Fue “un santo en vida”, sostienen todos los que lo conocieron. Y, en realidad, no se equivocan. “Se dedicó en cuerpo y alma a su apostolado y los pobres y los más humildes supieron de su bondad y de su caridad” se lee en la presentación de su caso como cristiano ejemplar, auspiciada por la Corporación Padre Juan Enrique Walker, formada por ex estudiantes suyos y cuya tarea es ayudar a las obras sociales creadas por este sacerdote-apóstol. Sergio Miranda Tirapegui, presidente de esa entidad, afirmó que fue prolífero en acciones: «Construyó capillas, albergues y un policlínico» y se las rebuscó para obtener fondos: “Recorría el comercio, a sus ex alumnos y amistades, buscando alimentos, vestuarios, remedios y materiales de construcción”. Nunca le faltó. La Divina Providencia estuvo siempre de su lado.
La catequista y pobladora Aída Gárate Espinoza participó junto al Padre Juan en muchas jornadas y durante varios años. “Era un amigo, que siempre estuvo junto a los pobres, cuando lo necesitaban ya sea en el día o en la noche”. Ni el frío, ni el hambre, ni las enfermedades obstaculizaron su trabajo apostólico, que realizaba a pié por los cerros. “Vivió sus votos de pobreza hasta el extremo, siempre atendió a los demás, sin preocuparse jamás de su persona”, recordó Rosa Barrera, quien más de alguna vez le “llamó la atención” por salir con fiebre a la calle. Sin embargo, él le replicaba: “Hay que salir a hablar del Señor”. Y emprendía su camino. Las quebradas polvorientas fueron testigos de sus pasos.
Educador del amor
Enseñó con el ejemplo, con la palabra, con su vida. Por eso llegó a tantos con su mensaje de amor. La juventud de esas poblaciones lo seguía y él los motivaba a entregarse a los demás. Junto a sus “chiquillos” viajó a Chiloé en varias oportunidades y hasta allí llevaron las palabras y las obras de Dios. Jóvenes de ambos sexos se convirtieron en misioneros y jamás las capillas de esos sectores estuvieron tan llenas de muchachos entusiastas y colaboradores, cautivados por este ser humano excepcional.

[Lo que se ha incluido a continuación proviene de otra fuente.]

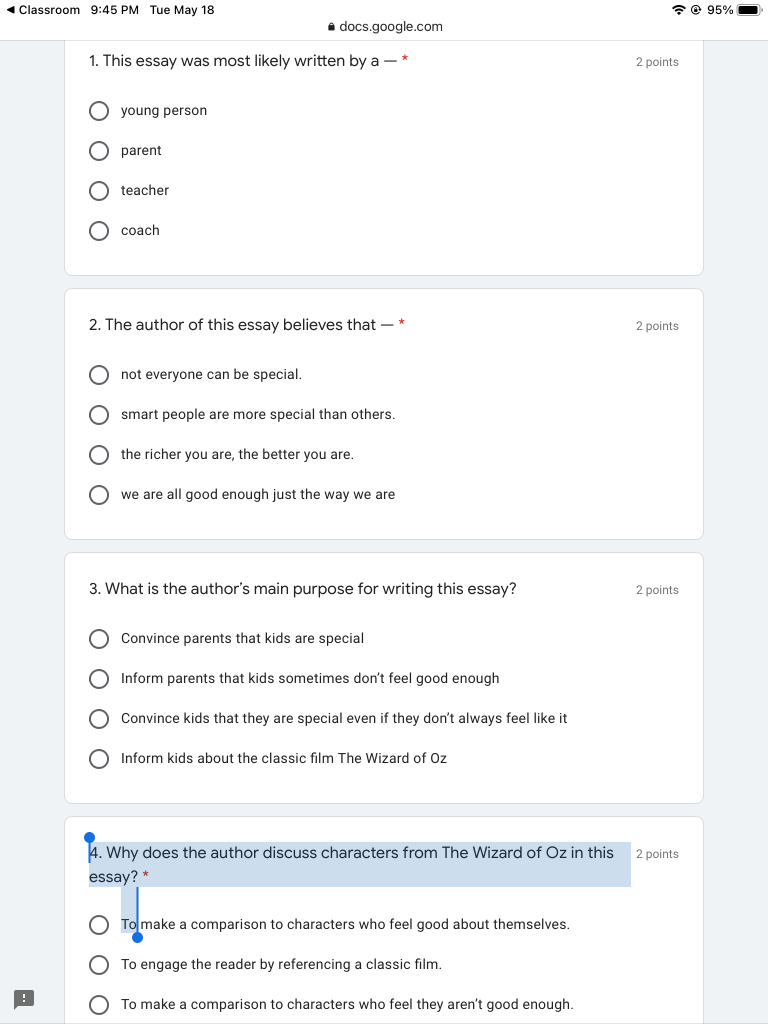Select "teacher" for question 1
Image resolution: width=768 pixels, height=1024 pixels.
[99, 191]
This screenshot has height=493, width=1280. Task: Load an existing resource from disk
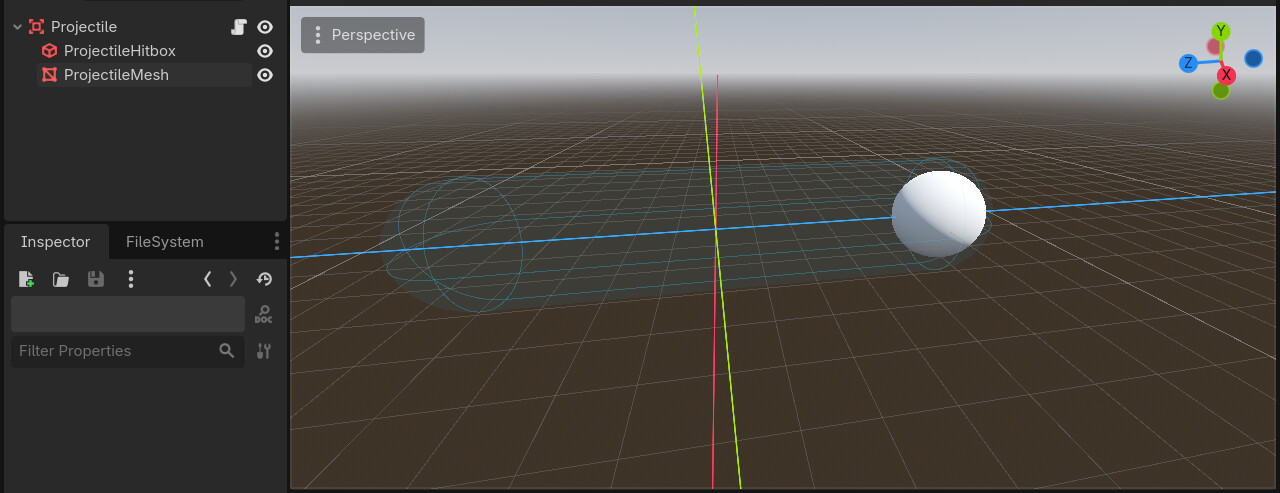pos(61,280)
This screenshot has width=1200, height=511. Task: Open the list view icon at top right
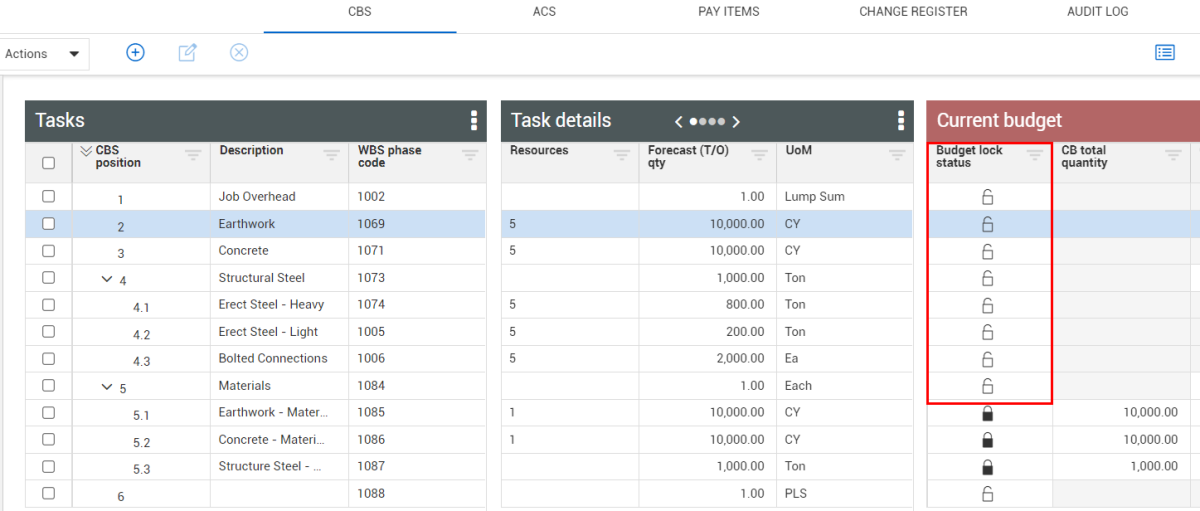point(1164,53)
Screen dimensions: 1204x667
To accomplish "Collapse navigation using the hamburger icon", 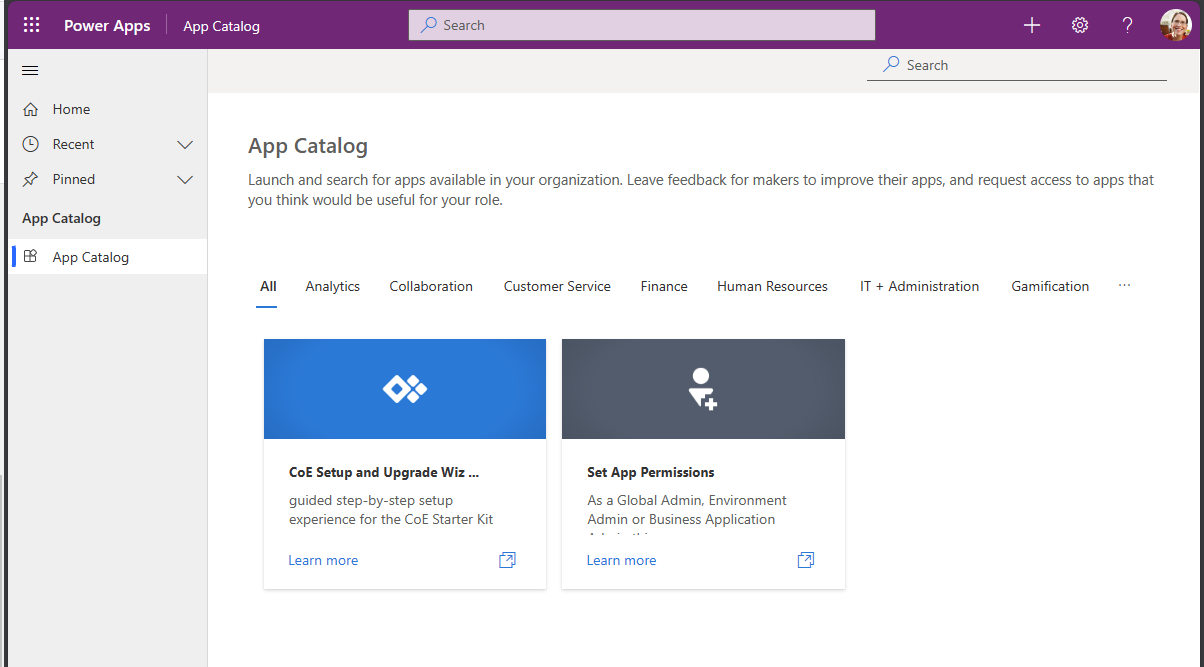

Erika Victoriano fue una de aquellas personas. Confesó que la primera vez que lo vio, creyó que era “un sacerdote cualquiera”. Pronto cambió su percepción: “Me di cuenta que era un amigo, un amigo que nunca había tenido y estoy segura que como él no encontraré otro”. Recordó que en esos años era una niña muy callada y a pesar de ello en cierta ocasión el sacerdote la nombró “comandante” en uno de esos trabajos en el sur. Un día tuvo que pronunciar un discurso ya pesar de su miedo, fue capaz de hacerlo: “Hablé lo que me salía del corazón y fue allí donde me di cuenta que yo podía dar mucho más de mí. Estoy segura que el Padre ya lo sabía. Fue él que de a poco me fue empujando para salir de mi timidez”.
La pobladora Martita Gómez, en el libro “Un hombre llamado Juan”, exteriorizó todo su asombro y reconocimiento. «Verlo en mi modesto hogar, pasando hambre y penurias para llevar no sólo el pan espiritual, sino muchas veces el pan material a sus pobres, ¡no!, ¡no!, ¡mil veces no!, su humildad no podía ser de esta tierra, su humildad era del que lo había enviado».